+ 7

Why the final value of b is 0?

Can someone explain why this code outputs 0 (b equals zero)? int main() { int b = 0; b = b++; cout << b; return 0; }

6th Nov 2016, 2:54 PM
Wojciech Duda
Wojciech Duda - avatar
12 Antworten
+ 6
what happens when you x = x++; is (assume u r passing x to a function) function(x){ xOLD = x; x = x+1; return xOLD; } so, x = x++; becomes x = (store old value of x --> do (x+1)--> return old value of x) and hence, x = x; (or x = xOLD) For other variables it works perfectly, y = x++; becomes, y = (store OLD value of x --> do (x+1) --> return OLD value of x); and thus, y=x;(or y = xOLD) hope this clarifies your problem, thumbs up if it does👍
6th Nov 2016, 3:26 PM
Paul Kabira
Paul Kabira - avatar
+ 5
congrats wojciech on 500 challenge victories...amazing
13th Nov 2016, 11:10 PM
‎‏‎‏‎Joe
‎‏‎‏‎Joe - avatar
+ 4
@gowtham The single line b = b++; becomes temp = b; b = b+1; b = temp; for others, eg y = b++; expands to; temp = b; b = b+1; y = temp;
6th Nov 2016, 4:28 PM
Paul Kabira
Paul Kabira - avatar
+ 4
It should be case 1{ int b = 0; b = b++; //b=0 } case 2{ int b = 0; b = ++b; //b=1 } case 3{ int a = 0; int b = 0; a = b++; //a=0 and b=1 } case 4{ int a = 0; int b = 0; a = ++b; //a=1 and b=1 }
7th Nov 2016, 5:51 AM
Valeria Ferretti
Valeria Ferretti - avatar
+ 3
ok, but isn't this single line equal to two lines: b = b; b++ ? It's a bit confusing for me.

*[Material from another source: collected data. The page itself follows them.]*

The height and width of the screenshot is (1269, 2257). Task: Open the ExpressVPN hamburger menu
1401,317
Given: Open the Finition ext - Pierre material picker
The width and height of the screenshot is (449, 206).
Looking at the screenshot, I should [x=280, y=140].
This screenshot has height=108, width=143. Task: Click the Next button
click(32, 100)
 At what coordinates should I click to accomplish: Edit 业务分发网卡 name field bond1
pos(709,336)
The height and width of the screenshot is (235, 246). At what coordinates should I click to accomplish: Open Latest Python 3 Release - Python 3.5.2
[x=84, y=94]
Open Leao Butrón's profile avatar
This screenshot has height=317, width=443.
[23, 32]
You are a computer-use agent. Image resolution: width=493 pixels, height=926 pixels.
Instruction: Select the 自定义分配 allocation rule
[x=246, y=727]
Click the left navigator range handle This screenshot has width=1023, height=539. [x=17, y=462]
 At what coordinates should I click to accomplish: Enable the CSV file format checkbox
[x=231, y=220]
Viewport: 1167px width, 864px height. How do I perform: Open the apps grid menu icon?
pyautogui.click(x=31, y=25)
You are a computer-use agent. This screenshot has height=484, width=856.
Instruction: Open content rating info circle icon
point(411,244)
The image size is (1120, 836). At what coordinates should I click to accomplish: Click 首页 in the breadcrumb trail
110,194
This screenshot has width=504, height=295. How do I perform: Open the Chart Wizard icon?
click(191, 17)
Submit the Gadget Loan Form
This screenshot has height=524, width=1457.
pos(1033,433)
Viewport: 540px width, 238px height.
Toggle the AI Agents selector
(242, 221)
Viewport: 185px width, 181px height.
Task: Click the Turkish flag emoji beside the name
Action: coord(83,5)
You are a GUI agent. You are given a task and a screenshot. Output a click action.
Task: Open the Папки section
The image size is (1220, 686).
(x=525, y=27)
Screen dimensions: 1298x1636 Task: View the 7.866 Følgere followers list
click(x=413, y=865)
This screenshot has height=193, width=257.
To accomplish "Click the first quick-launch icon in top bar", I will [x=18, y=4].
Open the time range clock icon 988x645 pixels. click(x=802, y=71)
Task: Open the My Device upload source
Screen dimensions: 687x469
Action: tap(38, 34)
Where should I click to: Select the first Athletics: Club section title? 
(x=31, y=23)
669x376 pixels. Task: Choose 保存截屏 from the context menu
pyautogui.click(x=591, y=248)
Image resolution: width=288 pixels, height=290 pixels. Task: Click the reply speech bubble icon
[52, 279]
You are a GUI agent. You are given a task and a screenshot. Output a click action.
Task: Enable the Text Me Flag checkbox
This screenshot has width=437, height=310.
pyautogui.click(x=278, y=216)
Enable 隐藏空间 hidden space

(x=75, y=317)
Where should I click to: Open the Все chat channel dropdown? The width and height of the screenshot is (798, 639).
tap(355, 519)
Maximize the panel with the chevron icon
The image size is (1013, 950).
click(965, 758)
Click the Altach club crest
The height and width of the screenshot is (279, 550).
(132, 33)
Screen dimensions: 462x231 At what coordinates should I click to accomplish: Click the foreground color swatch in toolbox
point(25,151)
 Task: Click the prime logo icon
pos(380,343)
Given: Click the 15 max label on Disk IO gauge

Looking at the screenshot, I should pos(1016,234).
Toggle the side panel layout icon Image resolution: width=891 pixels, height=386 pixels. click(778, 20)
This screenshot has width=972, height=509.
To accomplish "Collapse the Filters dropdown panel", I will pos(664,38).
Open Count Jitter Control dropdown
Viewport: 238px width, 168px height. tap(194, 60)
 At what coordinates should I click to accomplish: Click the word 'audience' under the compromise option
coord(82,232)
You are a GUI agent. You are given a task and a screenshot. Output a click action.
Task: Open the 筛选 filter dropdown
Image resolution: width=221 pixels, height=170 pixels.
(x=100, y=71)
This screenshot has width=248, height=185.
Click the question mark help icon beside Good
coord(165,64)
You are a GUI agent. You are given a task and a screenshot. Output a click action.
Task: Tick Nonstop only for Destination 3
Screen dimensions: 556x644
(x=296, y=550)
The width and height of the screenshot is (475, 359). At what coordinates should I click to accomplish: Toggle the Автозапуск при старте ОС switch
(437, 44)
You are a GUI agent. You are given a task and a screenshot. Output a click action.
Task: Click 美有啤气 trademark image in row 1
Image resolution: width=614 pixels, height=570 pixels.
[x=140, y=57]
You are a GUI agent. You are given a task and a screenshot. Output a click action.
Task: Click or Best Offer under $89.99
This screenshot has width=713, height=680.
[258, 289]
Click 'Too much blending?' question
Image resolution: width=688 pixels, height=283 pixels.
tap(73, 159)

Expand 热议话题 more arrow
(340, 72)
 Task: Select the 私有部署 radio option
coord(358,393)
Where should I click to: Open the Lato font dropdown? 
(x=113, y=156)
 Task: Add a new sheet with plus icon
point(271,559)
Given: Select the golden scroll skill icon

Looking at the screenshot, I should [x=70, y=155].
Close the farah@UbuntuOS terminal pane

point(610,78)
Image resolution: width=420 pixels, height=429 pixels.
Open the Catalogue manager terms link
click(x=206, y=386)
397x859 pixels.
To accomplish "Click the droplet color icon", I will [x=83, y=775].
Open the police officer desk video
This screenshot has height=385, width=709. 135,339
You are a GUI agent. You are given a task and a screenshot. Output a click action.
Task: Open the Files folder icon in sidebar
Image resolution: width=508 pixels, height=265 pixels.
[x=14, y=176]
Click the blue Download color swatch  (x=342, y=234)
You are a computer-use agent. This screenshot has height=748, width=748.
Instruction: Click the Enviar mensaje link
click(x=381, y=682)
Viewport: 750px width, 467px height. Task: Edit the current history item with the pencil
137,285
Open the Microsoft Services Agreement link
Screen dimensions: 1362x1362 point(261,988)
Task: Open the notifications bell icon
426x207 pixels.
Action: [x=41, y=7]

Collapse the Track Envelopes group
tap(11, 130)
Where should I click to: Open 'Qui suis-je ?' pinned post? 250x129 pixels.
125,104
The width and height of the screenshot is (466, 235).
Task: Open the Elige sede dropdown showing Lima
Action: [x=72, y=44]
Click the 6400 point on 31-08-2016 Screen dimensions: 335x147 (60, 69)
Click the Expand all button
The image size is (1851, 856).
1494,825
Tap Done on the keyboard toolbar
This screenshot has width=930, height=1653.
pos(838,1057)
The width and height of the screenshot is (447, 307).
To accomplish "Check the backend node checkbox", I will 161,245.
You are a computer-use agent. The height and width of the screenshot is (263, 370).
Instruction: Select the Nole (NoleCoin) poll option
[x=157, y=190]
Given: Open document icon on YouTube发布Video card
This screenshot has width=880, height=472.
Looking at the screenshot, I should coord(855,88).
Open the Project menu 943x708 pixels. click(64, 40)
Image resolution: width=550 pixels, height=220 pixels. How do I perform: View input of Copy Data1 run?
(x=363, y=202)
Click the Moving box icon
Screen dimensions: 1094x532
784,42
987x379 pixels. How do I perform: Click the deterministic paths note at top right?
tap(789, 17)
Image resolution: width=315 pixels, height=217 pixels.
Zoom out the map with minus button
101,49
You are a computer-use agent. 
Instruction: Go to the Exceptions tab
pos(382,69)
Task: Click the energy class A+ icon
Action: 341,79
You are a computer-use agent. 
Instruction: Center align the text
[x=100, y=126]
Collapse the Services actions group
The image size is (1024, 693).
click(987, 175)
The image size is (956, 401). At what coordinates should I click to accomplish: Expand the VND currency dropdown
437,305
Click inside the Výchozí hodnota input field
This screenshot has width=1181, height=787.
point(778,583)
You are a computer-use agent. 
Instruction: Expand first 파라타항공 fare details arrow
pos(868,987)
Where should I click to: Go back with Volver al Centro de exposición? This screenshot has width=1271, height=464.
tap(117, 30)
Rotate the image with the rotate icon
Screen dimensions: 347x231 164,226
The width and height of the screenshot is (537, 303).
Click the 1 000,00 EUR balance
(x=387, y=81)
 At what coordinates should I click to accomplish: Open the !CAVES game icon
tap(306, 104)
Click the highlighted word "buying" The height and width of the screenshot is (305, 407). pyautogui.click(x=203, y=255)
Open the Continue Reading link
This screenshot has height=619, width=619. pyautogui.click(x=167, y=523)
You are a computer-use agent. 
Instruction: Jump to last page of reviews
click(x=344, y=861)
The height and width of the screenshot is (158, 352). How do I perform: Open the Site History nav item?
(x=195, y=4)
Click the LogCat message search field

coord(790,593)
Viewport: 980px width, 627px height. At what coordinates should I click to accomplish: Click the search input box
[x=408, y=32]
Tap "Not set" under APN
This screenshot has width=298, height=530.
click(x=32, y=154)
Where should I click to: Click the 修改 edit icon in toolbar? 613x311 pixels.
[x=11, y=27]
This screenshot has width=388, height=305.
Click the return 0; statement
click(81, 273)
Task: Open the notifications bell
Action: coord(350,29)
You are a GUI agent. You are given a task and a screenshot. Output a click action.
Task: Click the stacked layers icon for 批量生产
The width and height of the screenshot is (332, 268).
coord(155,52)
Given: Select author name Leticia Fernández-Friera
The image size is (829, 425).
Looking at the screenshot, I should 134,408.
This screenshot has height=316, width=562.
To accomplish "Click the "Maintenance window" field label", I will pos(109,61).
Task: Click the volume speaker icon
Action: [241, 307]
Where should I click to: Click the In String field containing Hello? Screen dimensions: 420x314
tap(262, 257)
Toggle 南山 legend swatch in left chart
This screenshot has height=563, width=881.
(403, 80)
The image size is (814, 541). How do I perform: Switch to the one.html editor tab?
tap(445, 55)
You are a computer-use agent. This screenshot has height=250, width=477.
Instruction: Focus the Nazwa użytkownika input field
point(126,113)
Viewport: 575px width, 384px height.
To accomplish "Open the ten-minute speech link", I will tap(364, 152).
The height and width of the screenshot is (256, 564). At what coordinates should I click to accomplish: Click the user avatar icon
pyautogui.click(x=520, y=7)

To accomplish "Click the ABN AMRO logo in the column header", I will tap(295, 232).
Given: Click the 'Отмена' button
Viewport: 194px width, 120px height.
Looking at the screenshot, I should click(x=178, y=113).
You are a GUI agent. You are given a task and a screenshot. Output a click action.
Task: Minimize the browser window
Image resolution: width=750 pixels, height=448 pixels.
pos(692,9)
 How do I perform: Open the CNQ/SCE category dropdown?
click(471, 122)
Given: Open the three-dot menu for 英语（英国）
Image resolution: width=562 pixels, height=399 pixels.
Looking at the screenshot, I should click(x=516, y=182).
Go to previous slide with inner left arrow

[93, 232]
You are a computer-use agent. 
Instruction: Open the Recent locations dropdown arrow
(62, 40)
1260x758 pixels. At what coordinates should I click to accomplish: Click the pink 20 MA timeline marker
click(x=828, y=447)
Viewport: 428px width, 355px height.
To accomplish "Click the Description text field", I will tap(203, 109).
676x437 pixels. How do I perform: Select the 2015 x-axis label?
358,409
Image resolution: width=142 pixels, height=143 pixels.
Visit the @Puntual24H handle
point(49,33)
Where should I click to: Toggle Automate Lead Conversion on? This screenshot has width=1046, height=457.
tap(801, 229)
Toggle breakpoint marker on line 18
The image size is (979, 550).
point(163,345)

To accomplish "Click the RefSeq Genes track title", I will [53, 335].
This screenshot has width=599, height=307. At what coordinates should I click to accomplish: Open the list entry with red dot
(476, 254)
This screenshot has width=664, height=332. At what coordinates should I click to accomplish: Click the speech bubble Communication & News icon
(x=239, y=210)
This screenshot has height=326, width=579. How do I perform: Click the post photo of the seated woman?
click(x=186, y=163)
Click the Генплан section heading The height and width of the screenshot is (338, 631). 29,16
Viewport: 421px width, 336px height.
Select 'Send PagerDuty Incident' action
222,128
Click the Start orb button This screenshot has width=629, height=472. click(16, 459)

That is why I try to avoid such constructions in my code.
6th Nov 2016, 3:00 PM
Wojciech Duda
Wojciech Duda - avatar
+ 3
@paul kabira then in your function how would you access the new "x" as u said it returns xOLD variable value.
26th Dec 2016, 3:51 PM
Rishabh Agrawal
Rishabh Agrawal - avatar
+ 2
b++ return b so 0 so b = 0
6th Nov 2016, 2:56 PM
TheNewHEROBRINE
TheNewHEROBRINE - avatar
+ 1
when u write b = ++b; the result be : 1
6th Nov 2016, 3:05 PM
Amine Karimi
Amine Karimi - avatar
+ 1
Read the course. b++ returns the currwnt value of b, THEN adds 1
8th Nov 2016, 8:58 AM
Seckar
Seckar - avatar
+ 1
it is post increment operation so the value of variable is updated afterwards
15th Nov 2016, 7:56 AM
Krishna Sharma
Krishna Sharma - avatar
+ 1
prefix and postfix operator ++b is prefix...it will increment the value then use it. but in case of b++. first it will use old value then increment it. so b= b++ . cout<< b gives 0
22nd Nov 2016, 10:33 PM
rohit kumar
rohit kumar - avatar
+ 1
since it is a post increment operator ,the previous value of b that is '0' assigned to b again then it will get incremented... so the value of b remains same... therefore output is 0
30th Jun 2018, 8:43 AM
Anjali Kesavarapu